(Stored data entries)
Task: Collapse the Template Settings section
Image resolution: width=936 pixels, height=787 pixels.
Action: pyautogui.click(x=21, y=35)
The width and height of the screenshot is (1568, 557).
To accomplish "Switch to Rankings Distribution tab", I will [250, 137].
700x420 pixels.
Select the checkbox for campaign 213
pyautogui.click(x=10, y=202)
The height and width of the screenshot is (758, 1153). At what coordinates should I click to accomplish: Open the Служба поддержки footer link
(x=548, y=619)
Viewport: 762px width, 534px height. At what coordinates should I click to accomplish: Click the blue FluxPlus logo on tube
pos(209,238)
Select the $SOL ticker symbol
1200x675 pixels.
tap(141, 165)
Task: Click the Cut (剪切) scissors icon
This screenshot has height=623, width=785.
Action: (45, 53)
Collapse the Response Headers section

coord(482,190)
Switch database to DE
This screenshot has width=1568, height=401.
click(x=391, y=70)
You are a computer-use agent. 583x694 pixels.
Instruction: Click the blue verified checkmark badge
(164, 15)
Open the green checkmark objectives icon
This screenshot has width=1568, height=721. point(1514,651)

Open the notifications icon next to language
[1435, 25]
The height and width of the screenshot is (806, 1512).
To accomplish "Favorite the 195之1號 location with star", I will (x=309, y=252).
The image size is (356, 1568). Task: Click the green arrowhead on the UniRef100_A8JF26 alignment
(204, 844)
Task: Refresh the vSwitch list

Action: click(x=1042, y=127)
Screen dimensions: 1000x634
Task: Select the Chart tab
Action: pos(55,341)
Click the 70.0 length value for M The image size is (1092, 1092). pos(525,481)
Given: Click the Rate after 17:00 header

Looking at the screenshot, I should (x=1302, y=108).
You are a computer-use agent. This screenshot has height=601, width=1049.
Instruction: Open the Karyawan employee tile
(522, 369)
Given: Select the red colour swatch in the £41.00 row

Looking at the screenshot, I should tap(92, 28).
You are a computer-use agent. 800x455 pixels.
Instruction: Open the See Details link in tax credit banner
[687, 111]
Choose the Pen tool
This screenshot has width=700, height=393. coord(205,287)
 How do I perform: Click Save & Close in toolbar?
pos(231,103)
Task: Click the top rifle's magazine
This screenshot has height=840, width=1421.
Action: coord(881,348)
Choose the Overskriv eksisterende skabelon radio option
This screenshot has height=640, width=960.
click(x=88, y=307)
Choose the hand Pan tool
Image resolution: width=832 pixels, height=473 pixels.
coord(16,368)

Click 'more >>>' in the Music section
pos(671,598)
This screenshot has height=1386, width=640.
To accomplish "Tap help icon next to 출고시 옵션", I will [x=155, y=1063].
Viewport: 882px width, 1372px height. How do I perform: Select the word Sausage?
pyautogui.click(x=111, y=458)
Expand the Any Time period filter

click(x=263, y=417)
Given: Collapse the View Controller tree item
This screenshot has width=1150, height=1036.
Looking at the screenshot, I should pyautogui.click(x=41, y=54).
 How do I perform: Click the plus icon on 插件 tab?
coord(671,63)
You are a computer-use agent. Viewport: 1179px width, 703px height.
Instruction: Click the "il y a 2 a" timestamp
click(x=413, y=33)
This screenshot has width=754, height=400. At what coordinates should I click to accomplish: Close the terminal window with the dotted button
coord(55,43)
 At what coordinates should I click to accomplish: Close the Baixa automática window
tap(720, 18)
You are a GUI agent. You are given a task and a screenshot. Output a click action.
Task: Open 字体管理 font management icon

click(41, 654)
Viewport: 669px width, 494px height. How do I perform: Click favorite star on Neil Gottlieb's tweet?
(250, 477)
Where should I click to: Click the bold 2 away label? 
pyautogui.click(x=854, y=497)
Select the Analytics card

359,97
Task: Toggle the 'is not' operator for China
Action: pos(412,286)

- _ACTIVITY_
The records above need copying again. Keep each word as it is.

- _ANSWER BELOW_
Task: Collapse the Template Settings section
Image resolution: width=936 pixels, height=787 pixels.
Action: pyautogui.click(x=21, y=35)
The width and height of the screenshot is (1568, 557).
To accomplish "Switch to Rankings Distribution tab", I will [250, 137].
700x420 pixels.
Select the checkbox for campaign 213
pyautogui.click(x=10, y=202)
The height and width of the screenshot is (758, 1153). At what coordinates should I click to accomplish: Open the Служба поддержки footer link
(x=548, y=619)
Viewport: 762px width, 534px height. At what coordinates should I click to accomplish: Click the blue FluxPlus logo on tube
pos(209,238)
Select the $SOL ticker symbol
1200x675 pixels.
tap(141, 165)
Task: Click the Cut (剪切) scissors icon
This screenshot has height=623, width=785.
Action: (45, 53)
Collapse the Response Headers section

coord(482,190)
Switch database to DE
This screenshot has width=1568, height=401.
click(x=391, y=70)
You are a computer-use agent. 583x694 pixels.
Instruction: Click the blue verified checkmark badge
(164, 15)
Open the green checkmark objectives icon
This screenshot has width=1568, height=721. point(1514,651)

Open the notifications icon next to language
[1435, 25]
The height and width of the screenshot is (806, 1512).
To accomplish "Favorite the 195之1號 location with star", I will (x=309, y=252).
The image size is (356, 1568). Task: Click the green arrowhead on the UniRef100_A8JF26 alignment
(204, 844)
Task: Refresh the vSwitch list

Action: click(x=1042, y=127)
Screen dimensions: 1000x634
Task: Select the Chart tab
Action: pos(55,341)
Click the 70.0 length value for M The image size is (1092, 1092). pos(525,481)
Given: Click the Rate after 17:00 header

Looking at the screenshot, I should (x=1302, y=108).
You are a computer-use agent. This screenshot has height=601, width=1049.
Instruction: Open the Karyawan employee tile
(522, 369)
Given: Select the red colour swatch in the £41.00 row

Looking at the screenshot, I should tap(92, 28).
You are a computer-use agent. 800x455 pixels.
Instruction: Open the See Details link in tax credit banner
[687, 111]
Choose the Pen tool
This screenshot has width=700, height=393. coord(205,287)
 How do I perform: Click Save & Close in toolbar?
pos(231,103)
Task: Click the top rifle's magazine
This screenshot has height=840, width=1421.
Action: coord(881,348)
Choose the Overskriv eksisterende skabelon radio option
This screenshot has height=640, width=960.
click(x=88, y=307)
Choose the hand Pan tool
Image resolution: width=832 pixels, height=473 pixels.
coord(16,368)

Click 'more >>>' in the Music section
pos(671,598)
This screenshot has height=1386, width=640.
To accomplish "Tap help icon next to 출고시 옵션", I will [x=155, y=1063].
Viewport: 882px width, 1372px height. How do I perform: Select the word Sausage?
pyautogui.click(x=111, y=458)
Expand the Any Time period filter

click(x=263, y=417)
Given: Collapse the View Controller tree item
This screenshot has width=1150, height=1036.
Looking at the screenshot, I should pyautogui.click(x=41, y=54).
 How do I perform: Click the plus icon on 插件 tab?
coord(671,63)
You are a computer-use agent. Viewport: 1179px width, 703px height.
Instruction: Click the "il y a 2 a" timestamp
click(x=413, y=33)
This screenshot has width=754, height=400. At what coordinates should I click to accomplish: Close the terminal window with the dotted button
coord(55,43)
 At what coordinates should I click to accomplish: Close the Baixa automática window
tap(720, 18)
You are a GUI agent. You are given a task and a screenshot. Output a click action.
Task: Open 字体管理 font management icon

click(41, 654)
Viewport: 669px width, 494px height. How do I perform: Click favorite star on Neil Gottlieb's tweet?
(250, 477)
Where should I click to: Click the bold 2 away label? 
pyautogui.click(x=854, y=497)
Select the Analytics card

359,97
Task: Toggle the 'is not' operator for China
Action: pos(412,286)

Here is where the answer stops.